*** Passage Section Begins ***

Retatrutide vs Semaglutide vs Tirzepatide: How They Compare

The fundamental difference between these three medications is how many receptors they target:

Semaglutide is a single-receptor agonist. It activates only GLP-1 receptors, which reduce appetite, slow gastric emptying, and improve blood sugar control. Brands include Ozempic and Wegovy.

Tirzepatide is a dual-receptor agonist. It activates both GLP-1 and GIP receptors. The addition of GIP receptor agonism enhances insulin sensitivity, supports fat metabolism, and may amplify appetite suppression. Brands include Mounjaro and Zepbound.

Retatrutide is a triple-receptor agonist. It activates GLP-1, GIP, and glucagon receptors. The glucagon receptor component increases energy expenditure through thermogenesis and promotes liver fat mobilization. Retatrutide is investigational and has no brand name yet.

Clinical trial data shows a clear pattern: more receptor targets correlate with greater weight loss.

Semaglutide 2.4 mg (STEP 1 trial): approximately 15% body weight loss over 68 weeks.

Tirzepatide 15 mg (SURMOUNT-1 trial): approximately 22.5% body weight loss over 72 weeks.

Retatrutide 12 mg (Phase 2 trial): approximately 24.2% body weight loss over 48 weeks.

Important context: these numbers come from separate trials with different populations and durations. No head-to-head randomized trial has directly compared all three. The retatrutide data is from a smaller Phase 2 study, while semaglutide and tirzepatide numbers come from larger Phase 3 pivotal trials.

Each medication has a different dose range reflecting its pharmacological properties:

Semaglutide: 0.25 mg to 2.4 mg weekly. Escalated over 16-20 weeks. Common compounded vial concentrations: 1-5 mg/mL.

Tirzepatide: 2.5 mg to 15 mg weekly. Escalated over 16-20 weeks. Common compounded vial concentrations: 5-30 mg/mL.

Retatrutide: 1 mg to 12 mg weekly (in clinical trials). Escalated over approximately 12 weeks. Not available in compounded form.

All three are administered as weekly subcutaneous injections. Brand-name versions use prefilled pens; compounded versions (semaglutide and tirzepatide only) are drawn from vials using U-100 insulin syringes.

Semaglutide: FDA-approved. Ozempic approved for type 2 diabetes (2017). Wegovy approved for weight management (2021). Widely available in brand-name pens and compounded vials.

Tirzepatide: FDA-approved. Mounjaro approved for type 2 diabetes (2022). Zepbound approved for weight management (2023). Available in brand-name pens and compounded vials.

Retatrutide: NOT FDA-approved. Currently in Phase 3 clinical trials (as of 2025). Not available through any pharmacy or compounding facility. Potential approval is several years away.

For patients seeking treatment today, semaglutide and tirzepatide are the available options. Retatrutide represents the next generation of GLP-1-class therapy but is not yet accessible outside clinical trials.

All three medications share a common side effect profile driven primarily by their GLP-1 receptor activity. The most frequently reported adverse events are gastrointestinal: nausea, diarrhea, vomiting, constipation, and decreased appetite. These effects are typically most prominent during dose escalation and tend to improve over time.

In clinical trials, the severity and frequency of GI side effects generally increased with higher doses and with the addition of more receptor targets. Retatrutide's glucagon component did not introduce fundamentally new side effects in Phase 2, though the full safety profile will be better understood after Phase 3 completion.

All three medications carry similar warnings regarding potential thyroid C-cell tumor risk (based on animal studies), pancreatitis, and gallbladder-related events. Patients with a personal or family history of medullary thyroid carcinoma or Multiple Endocrine Neoplasia syndrome type 2 should not use GLP-1-class medications.

*** Passage Section Ends ***
*** Data segment Section Begins ***

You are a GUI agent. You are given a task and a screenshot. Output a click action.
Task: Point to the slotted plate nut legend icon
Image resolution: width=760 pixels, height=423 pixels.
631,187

*** Data segment Section Ends ***

- [Questions to answer]
a – From the drug comparison, quote the part from "The fundamental difference" to "brand name yet." word for word.
b – Answer these from the drug comparison:
(i) Which receptors does tirzepatide activate?
(ii) Over about how many weeks is the retatrutide dose escalated?
(iii) In what year was Wegovy approved for weight management?

- [Answers given]
a –
The fundamental difference between these three medications is how many receptors they target:

Semaglutide is a single-receptor agonist. It activates only GLP-1 receptors, which reduce appetite, slow gastric emptying, and improve blood sugar control. Brands include Ozempic and Wegovy.

Tirzepatide is a dual-receptor agonist. It activates both GLP-1 and GIP receptors. The addition of GIP receptor agonism enhances insulin sensitivity, supports fat metabolism, and may amplify appetite suppression. Brands include Mounjaro and Zepbound.

Retatrutide is a triple-receptor agonist. It activates GLP-1, GIP, and glucagon receptors. The glucagon receptor component increases energy expenditure through thermogenesis and promotes liver fat mobilization. Retatrutide is investigational and has no brand name yet.

b –
(i) GLP-1 and GIP receptors.
(ii) About 12 weeks.
(iii) 2021.